Pour le président de la Commission Électorale permanente de l’Union pour la Démocratie et le Progrès Social (CEP), il est indélicat que les hauts magistrats, juges de la Cour Constitutionnelle soient-ils, défient l’autorité du chef de l’État, en foulant au pied leurs nominations par ordonnance présidentielle à la Cour de Cassation.

Estimant par ailleurs que les deux juges s’exposent à une action disciplinaire de la magistrature, Jacquemin Shabani dit voir cependant dans la correspondance adressée au chef de l’État par les deux juges ce qu’il qualifie de dose politique venant d’un camp bien connu.
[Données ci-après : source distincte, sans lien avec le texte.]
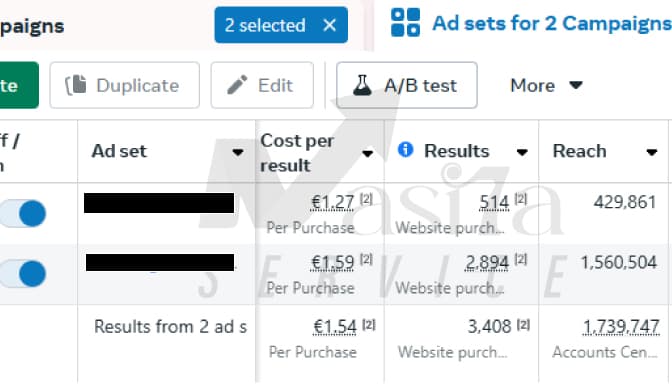This screenshot has width=672, height=384.
Task: Click the Duplicate button
Action: pyautogui.click(x=125, y=85)
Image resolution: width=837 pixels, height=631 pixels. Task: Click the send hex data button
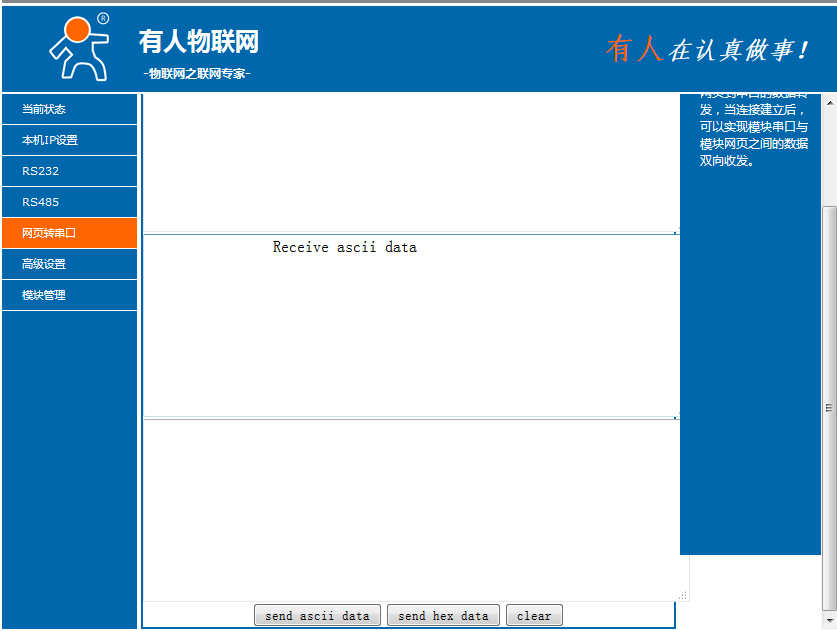pos(443,616)
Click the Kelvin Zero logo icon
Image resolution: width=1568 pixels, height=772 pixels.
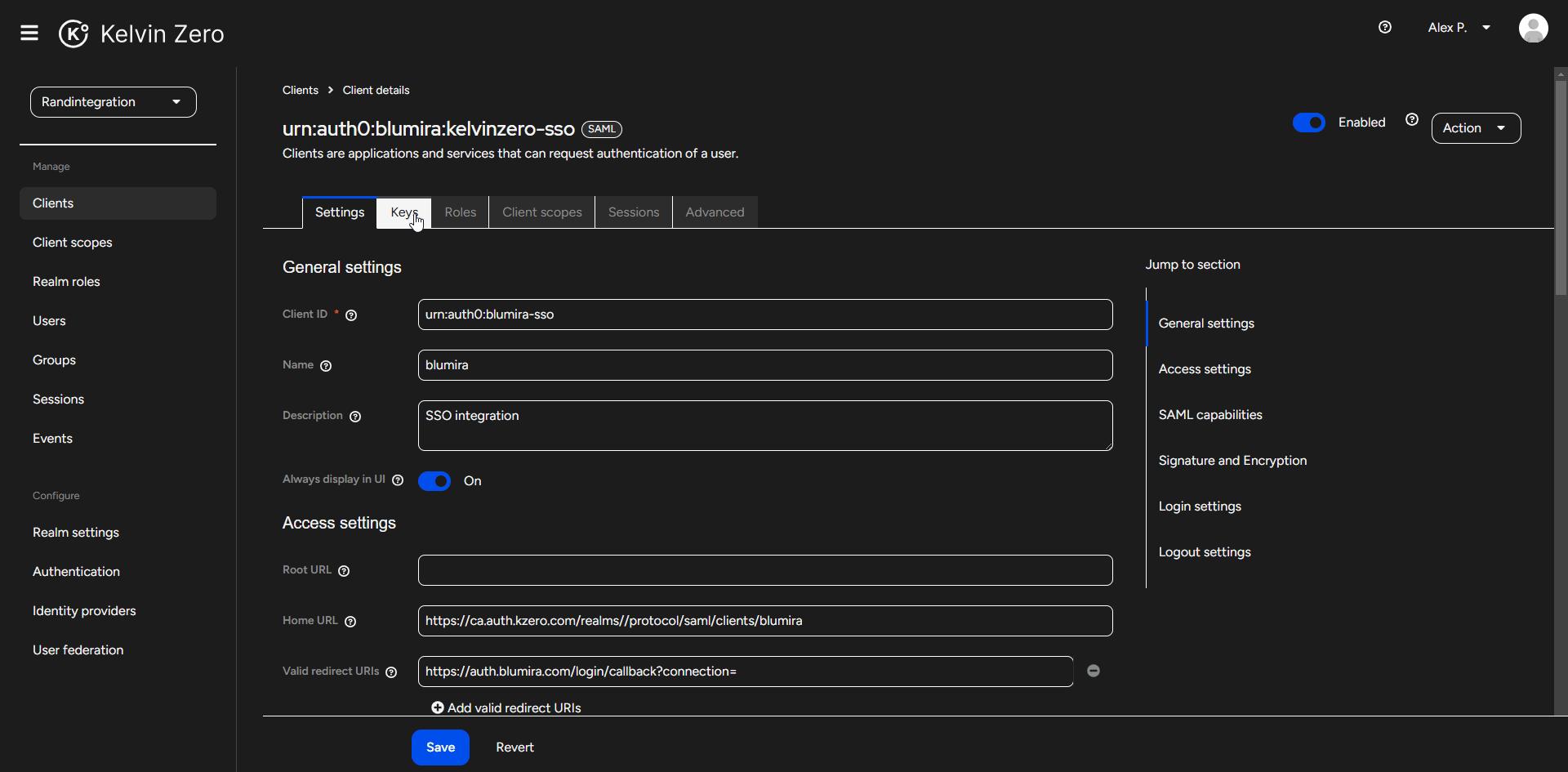pyautogui.click(x=74, y=33)
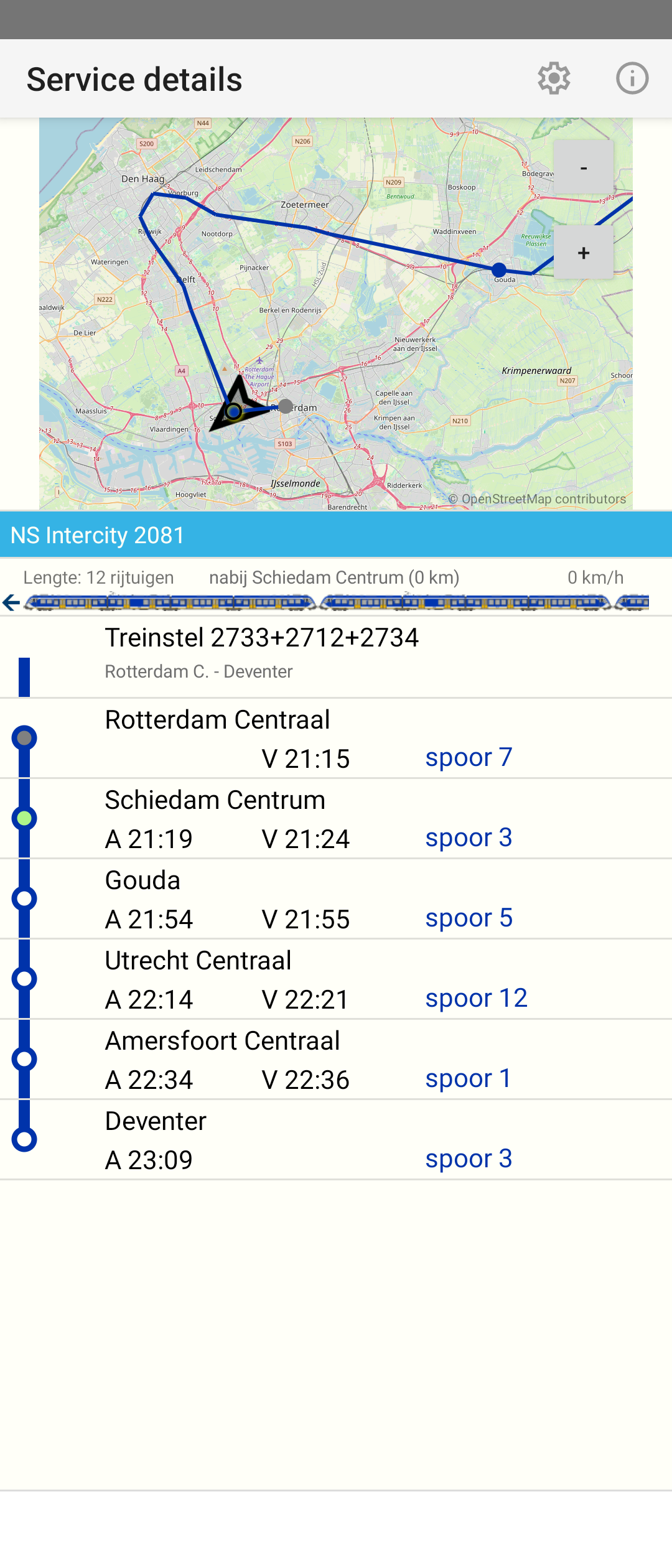This screenshot has height=1568, width=672.
Task: Tap the Utrecht Centraal timeline stop marker
Action: tap(24, 979)
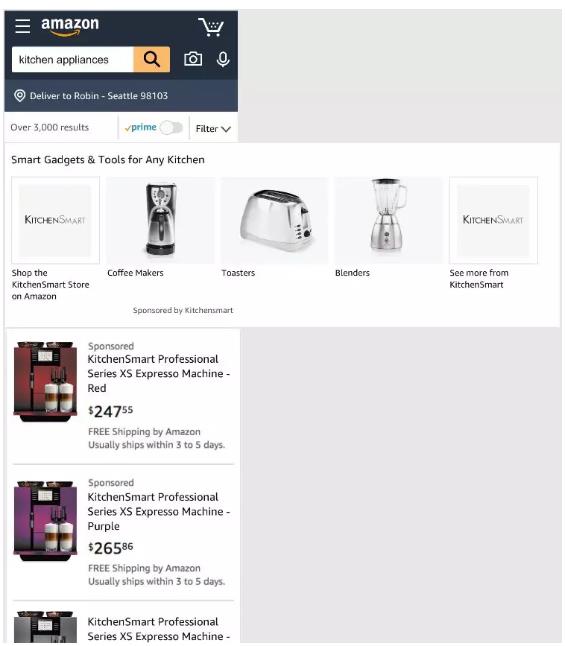Image resolution: width=566 pixels, height=646 pixels.
Task: Expand the Filter dropdown
Action: 213,129

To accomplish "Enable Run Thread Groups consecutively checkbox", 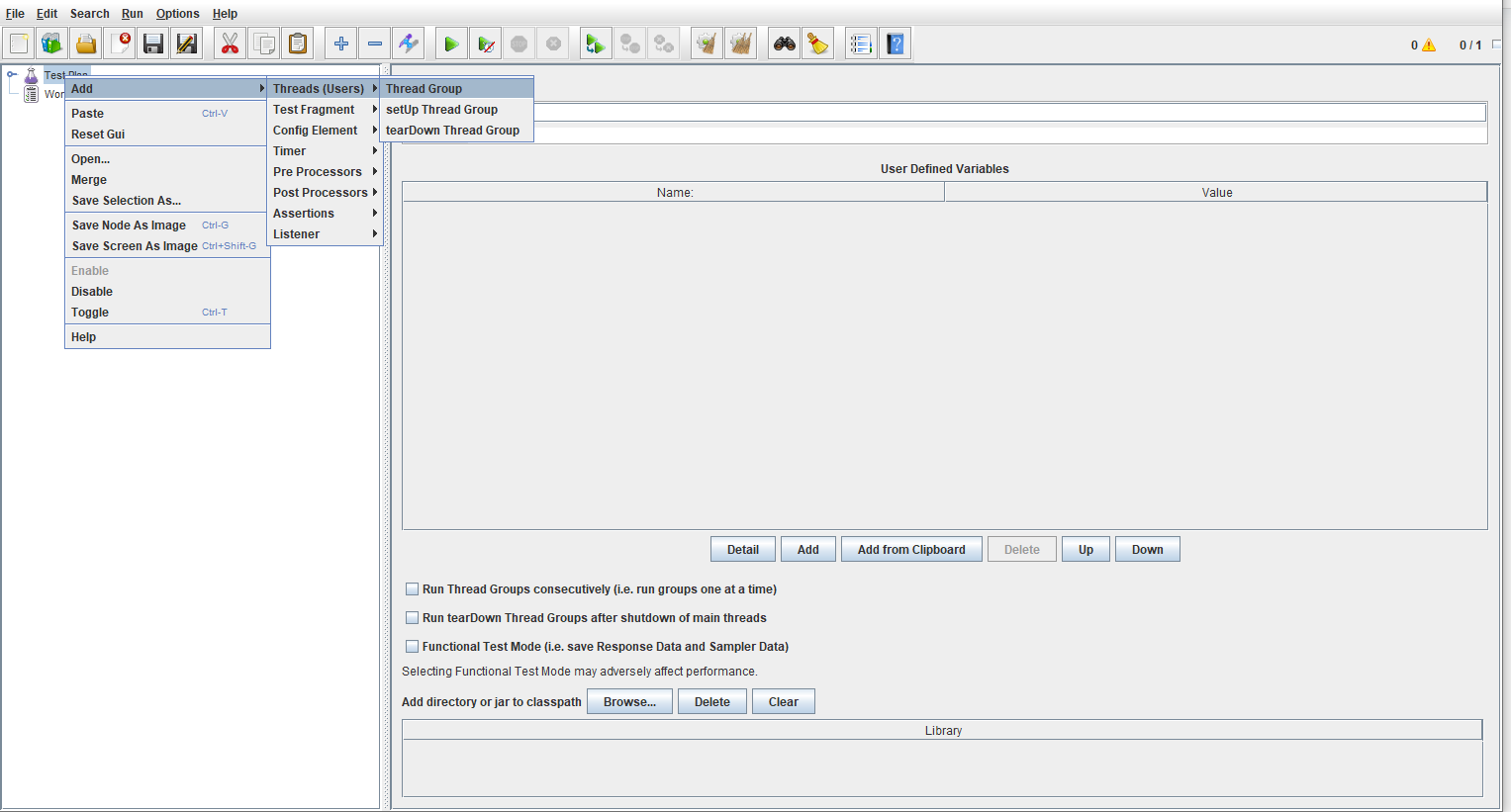I will pyautogui.click(x=412, y=589).
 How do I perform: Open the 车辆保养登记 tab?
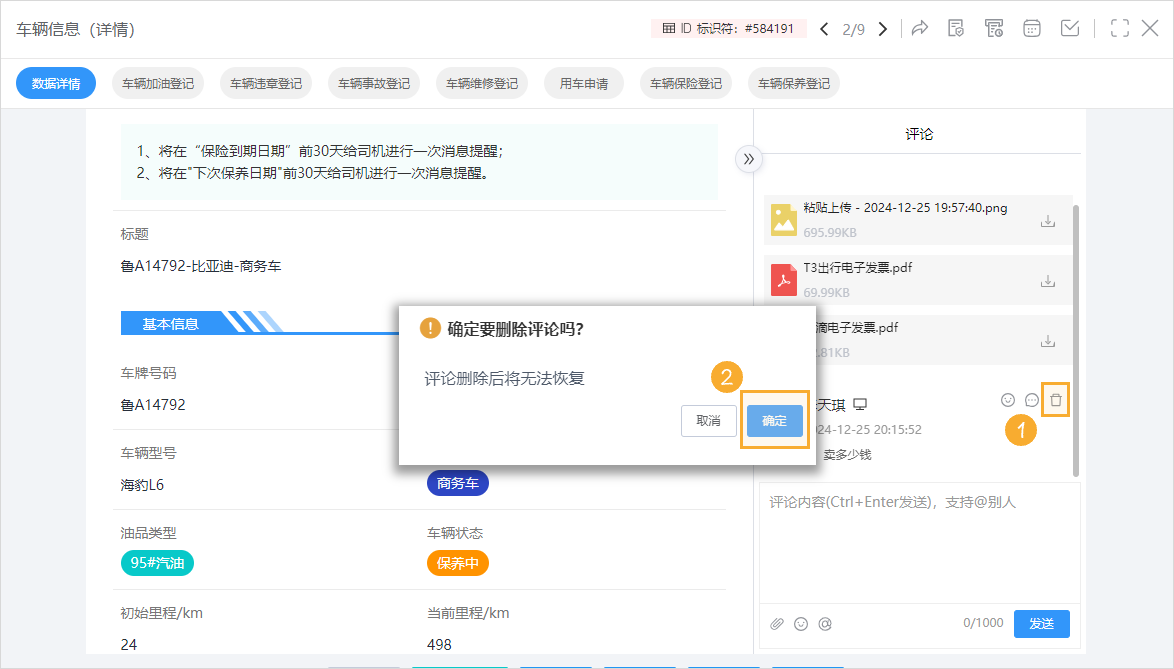pos(793,83)
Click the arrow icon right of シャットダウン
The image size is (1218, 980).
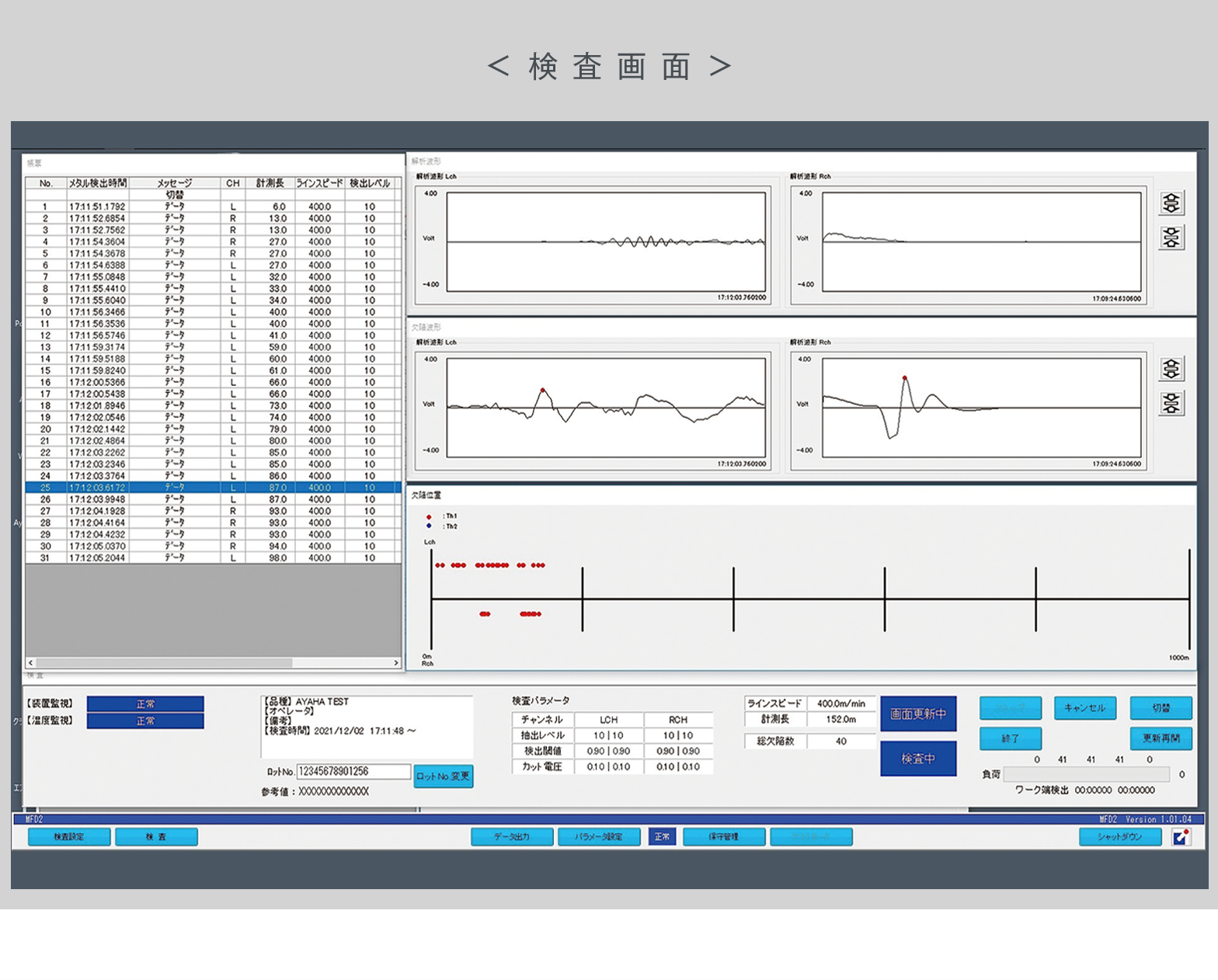(1181, 836)
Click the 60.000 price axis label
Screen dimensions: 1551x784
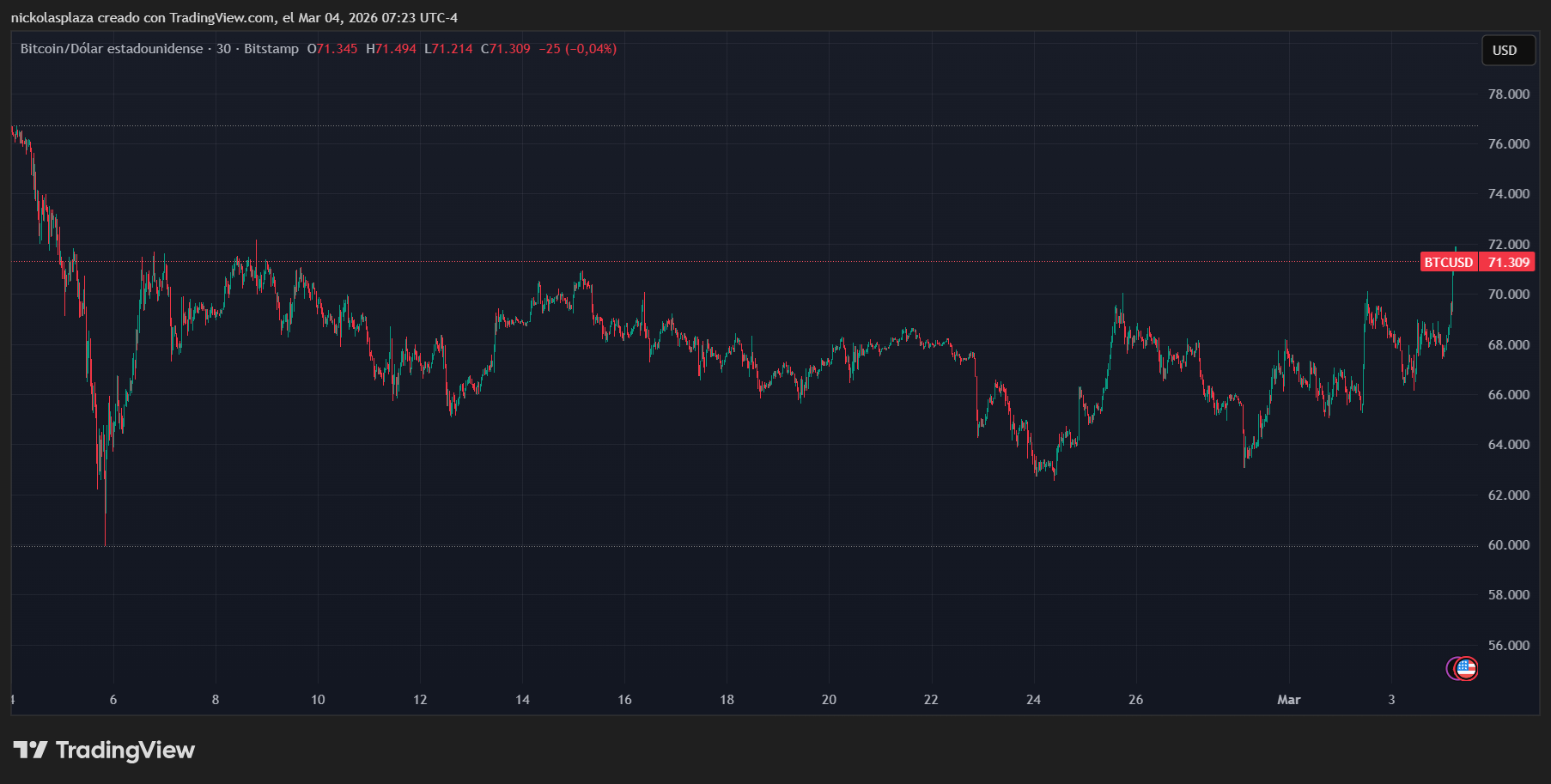[x=1508, y=545]
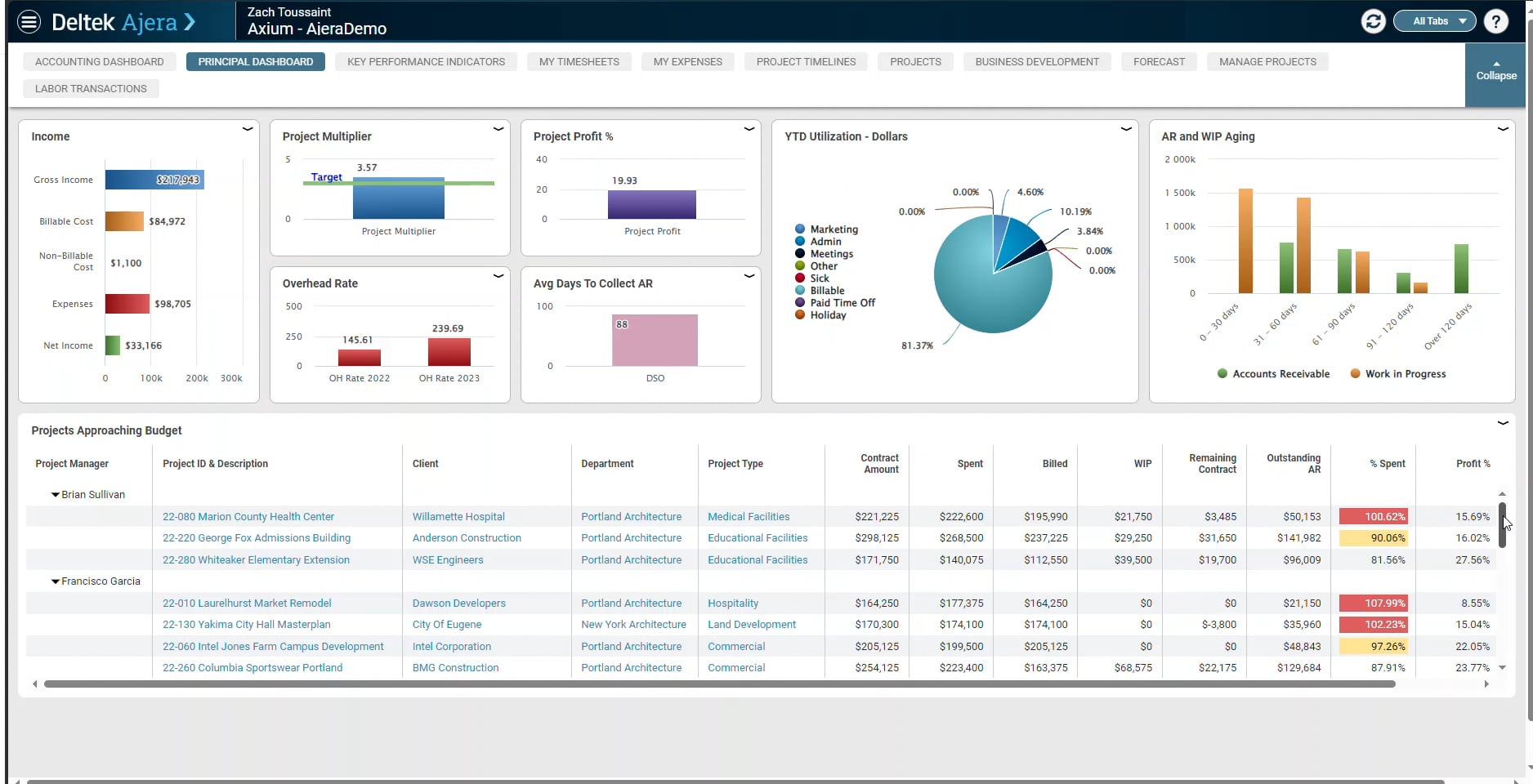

«Je crains fort que la démarche de ces deux juges soit motivée par les accointances politiques et en reflète par conséquent une dose politique.»

S’agissant des solutions à proposer quant à ce, l’ancien Secrétaire Général du parti présentiel croit à un sursaut patriotique d’ordre politique.

« Il est vrai que la situation dans laquelle nous nous trouvons est purement technique. Mais la solution à ce problème ne peut venir que des politiques» , soutient-il avant d’ajouter que «les institutions ne peuvent pas être bloquées pour les caprices des uns et des autres.»

Très modéré, le président de la CEP a, dans la foulée, évoqué la problématique liée à des réformes électorales comme gage avant de parler des élections à venir.